|By Lori MacVittie||
|August 7, 2014 09:45 AM EDT||
It's not the first time we've heard the statement that cloud can be too expensive and I doubt it will be the last. This latest episode comes from Alexei Rodriguez, Head of Ops at Evernote by way of Structure 2014:
Original Tweet: https://twitter.com/joeweinman/status/479769276027379712
It is important to note that this admission - like those in the past - have come from what we call "web monsters." Web monsters are, as the name implies, web-first (and usually only) organizations who have millions (or billions) of users. Modern web monsters generally have only one application for which they are responsible, a la Evernote, Netflix, Facebook, etc...
It is unlikely that most enterprises will encounter this same conundrum - that of the cloud actually costing more than a DIY approach - for short-lived projects. A marketing campaign, seasonal promotions and offerings, etc... are almost certainly never going to approach the consumption levels of a Facebook or Evernote, and thus their costs will almost certainly be less in the cloud than in house.
That's not to say that enterprises won't run into this problem, or need to carefully evaluate the long-term costs of cloud for an application against their own ability to service it, especially as the Internet of Things begins to arrive and push at oft times already bulging data center seams.
One of the ways in which cloud can end up costing more is based on the load balancing service you choose to use.
The Cost of Inefficient Load Balancing
Load balancing is at the heart of every cloud computing model. Without load balancing of some kind you can't scale, and scalability is one of cloud's biggest benefits, as well as a top driver according to North Bridge Ventures 2014 Future of Cloud.
Load balancing, of course, distributes load across multiple instances of an application to enable scale, improve performance, and maintain availability. In most cloud environments, where provider supplied load balancing services are made available, these services are based on a scale out model, meaning scalability is based purely on the cloning of new application instances when demand reaches a certain (usually customer defined) threshold.
Now, that's all pretty simple stuff. All load balancing services offer scalability this way. What separates enterprise class load balancing from the simplistic offerings from providers is the ability to optimize server-side (virtual or physical) resource utilization in order to eke out the most capacity from each one, without compromising on other service level requirements such as performance.
Enterprise class load balancing services achieve this by using a variety of TCP optimizations designed to offload protocol overhead from the server (instance). TCP multiplexing and response buffering capabilities enable enterprise class load balancing to improve the capacity of servers (instances) by 25% or more, on average.

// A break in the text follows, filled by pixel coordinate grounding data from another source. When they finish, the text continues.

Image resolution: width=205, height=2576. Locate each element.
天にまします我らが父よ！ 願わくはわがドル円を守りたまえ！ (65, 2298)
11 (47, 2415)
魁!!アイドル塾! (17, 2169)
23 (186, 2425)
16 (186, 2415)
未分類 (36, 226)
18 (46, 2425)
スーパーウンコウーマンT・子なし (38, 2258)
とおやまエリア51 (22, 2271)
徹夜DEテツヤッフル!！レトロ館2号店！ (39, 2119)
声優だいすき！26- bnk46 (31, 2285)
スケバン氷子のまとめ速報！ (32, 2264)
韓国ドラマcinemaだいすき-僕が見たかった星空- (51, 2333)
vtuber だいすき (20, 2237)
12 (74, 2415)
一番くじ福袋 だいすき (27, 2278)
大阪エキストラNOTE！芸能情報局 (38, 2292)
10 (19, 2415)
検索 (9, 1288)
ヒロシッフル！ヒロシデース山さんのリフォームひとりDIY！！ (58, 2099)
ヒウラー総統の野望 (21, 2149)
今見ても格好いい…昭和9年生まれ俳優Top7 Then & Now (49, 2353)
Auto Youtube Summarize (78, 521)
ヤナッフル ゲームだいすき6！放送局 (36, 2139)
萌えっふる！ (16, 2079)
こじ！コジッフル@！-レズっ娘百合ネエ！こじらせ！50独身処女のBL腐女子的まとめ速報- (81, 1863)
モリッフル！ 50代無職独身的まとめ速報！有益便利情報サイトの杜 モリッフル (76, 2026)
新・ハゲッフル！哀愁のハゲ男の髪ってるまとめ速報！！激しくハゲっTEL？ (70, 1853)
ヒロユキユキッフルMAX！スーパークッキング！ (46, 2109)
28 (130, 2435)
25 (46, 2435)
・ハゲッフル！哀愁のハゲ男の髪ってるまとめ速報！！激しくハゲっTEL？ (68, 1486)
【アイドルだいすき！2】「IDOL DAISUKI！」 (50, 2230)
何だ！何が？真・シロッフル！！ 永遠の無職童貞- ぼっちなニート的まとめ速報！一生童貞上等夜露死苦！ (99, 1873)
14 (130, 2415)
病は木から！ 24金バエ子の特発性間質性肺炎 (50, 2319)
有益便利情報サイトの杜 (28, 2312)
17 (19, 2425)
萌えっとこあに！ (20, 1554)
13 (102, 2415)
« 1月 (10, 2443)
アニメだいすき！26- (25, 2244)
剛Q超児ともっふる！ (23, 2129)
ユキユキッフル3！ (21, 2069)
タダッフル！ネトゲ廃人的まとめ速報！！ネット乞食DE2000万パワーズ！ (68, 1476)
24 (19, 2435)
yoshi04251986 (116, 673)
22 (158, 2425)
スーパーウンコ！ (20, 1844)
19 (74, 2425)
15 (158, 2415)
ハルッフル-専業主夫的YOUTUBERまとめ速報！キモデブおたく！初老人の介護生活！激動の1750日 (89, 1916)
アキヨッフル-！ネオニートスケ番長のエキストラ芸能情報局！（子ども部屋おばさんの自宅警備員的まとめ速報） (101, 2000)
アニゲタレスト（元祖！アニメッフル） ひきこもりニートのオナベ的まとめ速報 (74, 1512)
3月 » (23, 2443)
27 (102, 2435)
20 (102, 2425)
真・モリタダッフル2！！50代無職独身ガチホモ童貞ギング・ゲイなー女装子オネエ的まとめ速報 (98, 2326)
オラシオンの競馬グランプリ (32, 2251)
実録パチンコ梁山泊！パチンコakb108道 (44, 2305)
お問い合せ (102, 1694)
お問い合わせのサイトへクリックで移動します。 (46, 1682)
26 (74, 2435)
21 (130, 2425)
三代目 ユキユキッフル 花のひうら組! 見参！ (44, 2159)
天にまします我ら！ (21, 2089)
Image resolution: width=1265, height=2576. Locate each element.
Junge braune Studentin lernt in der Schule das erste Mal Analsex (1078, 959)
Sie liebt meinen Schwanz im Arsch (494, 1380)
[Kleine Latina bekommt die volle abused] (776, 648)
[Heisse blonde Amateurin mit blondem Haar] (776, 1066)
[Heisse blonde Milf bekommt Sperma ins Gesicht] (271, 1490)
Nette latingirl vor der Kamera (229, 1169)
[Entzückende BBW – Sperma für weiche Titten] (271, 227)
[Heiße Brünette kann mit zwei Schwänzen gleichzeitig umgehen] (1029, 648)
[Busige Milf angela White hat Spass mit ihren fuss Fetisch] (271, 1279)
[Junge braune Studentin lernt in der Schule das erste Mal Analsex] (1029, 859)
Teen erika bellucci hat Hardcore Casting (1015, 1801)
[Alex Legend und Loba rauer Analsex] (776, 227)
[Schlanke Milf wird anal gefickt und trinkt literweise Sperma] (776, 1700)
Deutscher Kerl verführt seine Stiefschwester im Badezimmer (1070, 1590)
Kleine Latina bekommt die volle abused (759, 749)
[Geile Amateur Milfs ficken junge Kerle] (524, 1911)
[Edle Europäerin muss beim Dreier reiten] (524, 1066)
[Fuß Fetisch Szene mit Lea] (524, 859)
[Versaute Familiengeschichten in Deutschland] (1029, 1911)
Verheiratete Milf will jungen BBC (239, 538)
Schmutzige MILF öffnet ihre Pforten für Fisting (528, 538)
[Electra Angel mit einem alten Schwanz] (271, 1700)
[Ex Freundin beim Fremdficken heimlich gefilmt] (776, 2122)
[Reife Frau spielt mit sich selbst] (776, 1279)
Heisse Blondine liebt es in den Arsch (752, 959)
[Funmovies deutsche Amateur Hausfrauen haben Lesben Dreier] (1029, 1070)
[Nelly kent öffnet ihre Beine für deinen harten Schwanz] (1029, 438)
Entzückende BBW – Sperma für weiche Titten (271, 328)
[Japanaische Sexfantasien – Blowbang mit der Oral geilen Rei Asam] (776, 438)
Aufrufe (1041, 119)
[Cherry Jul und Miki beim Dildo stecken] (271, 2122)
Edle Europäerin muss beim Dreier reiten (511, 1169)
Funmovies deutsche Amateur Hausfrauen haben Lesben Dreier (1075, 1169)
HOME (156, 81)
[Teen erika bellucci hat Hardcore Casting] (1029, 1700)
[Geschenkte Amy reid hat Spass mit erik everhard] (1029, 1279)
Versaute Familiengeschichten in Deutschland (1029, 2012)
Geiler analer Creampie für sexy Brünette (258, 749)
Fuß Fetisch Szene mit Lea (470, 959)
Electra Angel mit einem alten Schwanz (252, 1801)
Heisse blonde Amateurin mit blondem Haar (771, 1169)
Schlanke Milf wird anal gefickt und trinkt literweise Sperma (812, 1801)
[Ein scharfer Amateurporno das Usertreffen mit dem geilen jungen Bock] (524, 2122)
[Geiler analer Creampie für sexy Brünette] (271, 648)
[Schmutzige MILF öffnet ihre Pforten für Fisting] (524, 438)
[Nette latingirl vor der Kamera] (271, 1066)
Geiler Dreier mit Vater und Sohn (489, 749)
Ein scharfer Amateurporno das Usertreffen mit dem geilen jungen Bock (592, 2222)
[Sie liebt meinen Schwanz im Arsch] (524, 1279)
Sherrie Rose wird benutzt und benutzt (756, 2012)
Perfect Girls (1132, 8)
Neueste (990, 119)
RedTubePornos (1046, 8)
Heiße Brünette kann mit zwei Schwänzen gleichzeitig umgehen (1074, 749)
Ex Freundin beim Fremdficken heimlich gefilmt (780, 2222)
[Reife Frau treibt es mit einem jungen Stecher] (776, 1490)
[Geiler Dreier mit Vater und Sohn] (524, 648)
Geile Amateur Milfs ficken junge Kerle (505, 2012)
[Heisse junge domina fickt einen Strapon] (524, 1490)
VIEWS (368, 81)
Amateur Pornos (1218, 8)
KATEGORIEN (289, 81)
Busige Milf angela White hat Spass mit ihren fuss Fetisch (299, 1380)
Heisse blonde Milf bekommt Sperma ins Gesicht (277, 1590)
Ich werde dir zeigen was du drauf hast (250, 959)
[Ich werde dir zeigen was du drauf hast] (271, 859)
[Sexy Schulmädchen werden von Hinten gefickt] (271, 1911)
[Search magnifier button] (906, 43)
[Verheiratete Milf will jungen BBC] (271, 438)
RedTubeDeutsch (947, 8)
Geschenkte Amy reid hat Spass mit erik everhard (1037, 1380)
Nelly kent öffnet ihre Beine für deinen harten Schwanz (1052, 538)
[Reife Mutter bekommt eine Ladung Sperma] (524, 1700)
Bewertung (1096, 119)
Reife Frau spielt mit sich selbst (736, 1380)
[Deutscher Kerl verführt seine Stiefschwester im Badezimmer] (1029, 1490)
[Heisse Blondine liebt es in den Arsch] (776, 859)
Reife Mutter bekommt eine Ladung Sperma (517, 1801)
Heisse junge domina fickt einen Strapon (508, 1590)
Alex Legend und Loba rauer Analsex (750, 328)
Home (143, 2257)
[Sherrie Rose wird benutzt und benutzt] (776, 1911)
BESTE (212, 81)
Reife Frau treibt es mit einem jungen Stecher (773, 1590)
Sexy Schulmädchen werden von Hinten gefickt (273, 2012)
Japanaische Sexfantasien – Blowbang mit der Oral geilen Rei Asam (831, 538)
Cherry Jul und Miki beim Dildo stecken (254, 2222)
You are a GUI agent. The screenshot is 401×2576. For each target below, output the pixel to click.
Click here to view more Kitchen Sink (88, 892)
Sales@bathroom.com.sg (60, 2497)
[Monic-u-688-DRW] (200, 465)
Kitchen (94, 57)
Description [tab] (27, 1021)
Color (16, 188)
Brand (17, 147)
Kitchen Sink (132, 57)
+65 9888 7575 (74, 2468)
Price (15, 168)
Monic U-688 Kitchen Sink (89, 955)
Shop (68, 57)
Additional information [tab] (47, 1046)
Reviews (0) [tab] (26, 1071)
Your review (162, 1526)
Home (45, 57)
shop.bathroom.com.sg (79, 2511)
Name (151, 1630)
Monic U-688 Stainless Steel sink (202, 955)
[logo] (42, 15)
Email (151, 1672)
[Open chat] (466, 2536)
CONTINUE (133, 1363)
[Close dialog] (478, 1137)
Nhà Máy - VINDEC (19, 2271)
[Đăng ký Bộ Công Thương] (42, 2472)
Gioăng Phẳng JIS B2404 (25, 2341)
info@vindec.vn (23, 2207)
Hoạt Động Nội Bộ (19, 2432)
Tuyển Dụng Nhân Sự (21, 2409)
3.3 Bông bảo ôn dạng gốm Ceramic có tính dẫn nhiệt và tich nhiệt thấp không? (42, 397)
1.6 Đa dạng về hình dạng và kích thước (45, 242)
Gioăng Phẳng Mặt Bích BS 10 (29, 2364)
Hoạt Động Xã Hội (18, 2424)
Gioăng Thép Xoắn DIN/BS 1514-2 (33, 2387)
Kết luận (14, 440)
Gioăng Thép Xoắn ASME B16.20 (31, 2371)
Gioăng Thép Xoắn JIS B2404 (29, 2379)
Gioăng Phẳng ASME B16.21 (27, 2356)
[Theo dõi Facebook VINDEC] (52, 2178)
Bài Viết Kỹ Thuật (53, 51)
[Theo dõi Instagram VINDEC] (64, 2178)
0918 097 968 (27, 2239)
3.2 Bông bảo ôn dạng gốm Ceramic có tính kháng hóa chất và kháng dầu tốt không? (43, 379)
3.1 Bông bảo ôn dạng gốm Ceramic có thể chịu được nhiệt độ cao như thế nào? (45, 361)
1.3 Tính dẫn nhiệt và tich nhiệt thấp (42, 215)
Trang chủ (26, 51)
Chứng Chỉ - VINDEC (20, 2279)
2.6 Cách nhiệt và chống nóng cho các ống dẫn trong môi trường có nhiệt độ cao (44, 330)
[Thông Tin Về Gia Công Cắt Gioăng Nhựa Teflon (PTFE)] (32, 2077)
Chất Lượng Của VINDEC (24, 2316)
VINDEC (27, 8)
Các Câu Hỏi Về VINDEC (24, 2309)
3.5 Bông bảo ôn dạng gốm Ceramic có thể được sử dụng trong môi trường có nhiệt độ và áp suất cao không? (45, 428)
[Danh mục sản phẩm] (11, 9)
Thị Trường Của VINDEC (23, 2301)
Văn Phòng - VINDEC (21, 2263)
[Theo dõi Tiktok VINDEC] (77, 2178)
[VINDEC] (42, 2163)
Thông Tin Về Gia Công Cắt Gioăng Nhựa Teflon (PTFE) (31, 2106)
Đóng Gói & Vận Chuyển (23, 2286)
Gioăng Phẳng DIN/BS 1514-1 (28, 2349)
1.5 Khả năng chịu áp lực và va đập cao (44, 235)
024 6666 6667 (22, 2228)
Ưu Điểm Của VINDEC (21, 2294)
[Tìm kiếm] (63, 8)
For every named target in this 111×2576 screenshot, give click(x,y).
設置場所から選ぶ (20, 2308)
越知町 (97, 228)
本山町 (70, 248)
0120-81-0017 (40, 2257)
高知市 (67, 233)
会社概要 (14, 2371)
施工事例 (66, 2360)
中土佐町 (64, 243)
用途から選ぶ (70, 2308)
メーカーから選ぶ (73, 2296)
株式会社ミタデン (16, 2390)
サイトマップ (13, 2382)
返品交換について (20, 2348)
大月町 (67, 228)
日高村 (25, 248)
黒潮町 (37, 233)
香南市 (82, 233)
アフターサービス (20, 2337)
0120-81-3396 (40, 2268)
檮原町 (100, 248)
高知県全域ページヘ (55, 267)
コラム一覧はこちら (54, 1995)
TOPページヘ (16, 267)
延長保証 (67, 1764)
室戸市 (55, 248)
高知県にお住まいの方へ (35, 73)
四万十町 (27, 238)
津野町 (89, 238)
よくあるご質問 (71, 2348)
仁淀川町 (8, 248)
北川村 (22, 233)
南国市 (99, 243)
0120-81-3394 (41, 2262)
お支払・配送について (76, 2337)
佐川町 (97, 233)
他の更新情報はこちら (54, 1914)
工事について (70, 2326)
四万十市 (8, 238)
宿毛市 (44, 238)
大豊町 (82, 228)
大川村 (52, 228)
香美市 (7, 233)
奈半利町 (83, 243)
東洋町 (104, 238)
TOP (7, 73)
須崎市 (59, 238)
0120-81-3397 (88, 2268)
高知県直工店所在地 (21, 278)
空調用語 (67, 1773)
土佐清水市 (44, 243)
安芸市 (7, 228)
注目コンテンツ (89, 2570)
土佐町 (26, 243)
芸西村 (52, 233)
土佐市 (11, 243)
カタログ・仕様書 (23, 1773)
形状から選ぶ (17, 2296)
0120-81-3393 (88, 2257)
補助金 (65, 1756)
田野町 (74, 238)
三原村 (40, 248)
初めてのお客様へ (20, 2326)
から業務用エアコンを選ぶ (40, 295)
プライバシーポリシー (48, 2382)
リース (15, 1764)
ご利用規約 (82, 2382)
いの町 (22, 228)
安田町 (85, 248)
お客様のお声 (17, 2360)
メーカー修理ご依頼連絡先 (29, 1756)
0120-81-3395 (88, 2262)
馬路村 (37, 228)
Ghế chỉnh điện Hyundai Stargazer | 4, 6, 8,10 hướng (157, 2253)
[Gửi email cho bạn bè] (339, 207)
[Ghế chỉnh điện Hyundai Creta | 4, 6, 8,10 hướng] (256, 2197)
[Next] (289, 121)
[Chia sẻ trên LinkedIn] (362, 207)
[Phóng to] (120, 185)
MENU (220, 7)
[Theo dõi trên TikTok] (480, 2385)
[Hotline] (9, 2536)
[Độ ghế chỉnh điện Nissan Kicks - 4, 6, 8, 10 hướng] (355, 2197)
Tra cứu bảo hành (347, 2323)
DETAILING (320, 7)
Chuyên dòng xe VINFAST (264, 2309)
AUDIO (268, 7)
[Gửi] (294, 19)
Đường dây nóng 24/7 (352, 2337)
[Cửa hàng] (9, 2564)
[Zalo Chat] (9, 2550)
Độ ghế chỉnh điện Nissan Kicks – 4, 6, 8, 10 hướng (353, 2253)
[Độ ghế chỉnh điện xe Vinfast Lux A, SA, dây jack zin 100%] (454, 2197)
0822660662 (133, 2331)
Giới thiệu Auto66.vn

Obviously if a server (instance) can serve 25% more user requests, you don't scale out as quickly. In other words, you aren't launching more instances as frequently. Which means you aren't paying for more instances as often, either. Interesting, isn't that?
Enterprise load balancing services also offer a variety of load balancing algorithms, each of which has advantages and disadvantages. All load balancing services generally support the most basic of algorithms, round robin, but more sophisticated algorithms are rarely implemented. It is here, along with TCP optimizations, that efficient scalability becomes problematic. Round robin is application and server load agnostic, meaning it doesn't care if the instance selected has 400 connections while a second instance has only 50, it's still going to send that request to the next one in line. While least connections may not be the most efficient algorithm available, it's definitely more application load-aware than round robin.
Most enterprise driven load balancing algorithms take into consideration in some way - whether through weights or connection counts - the load on a given application instance. Rather than just distribute requests, they attempt to efficiently and equally distribute requests in order to maximize resource utilization without impacting performance or availability.
Thus, the use of simple load balancing services with rudimentary algorithmic support and an apathetic view toward server (instance) load serves to distribute load unequally.
These load balancing services do, however, serve to ensure that more instances are launched and more bandwidth is used, which necessarily incurs additional costs.
The load balancing service you choose does ultimately impact the overall cost of cloud. While its not the primary cause behind observations from organizations like Evernote, it's certainly a contributor.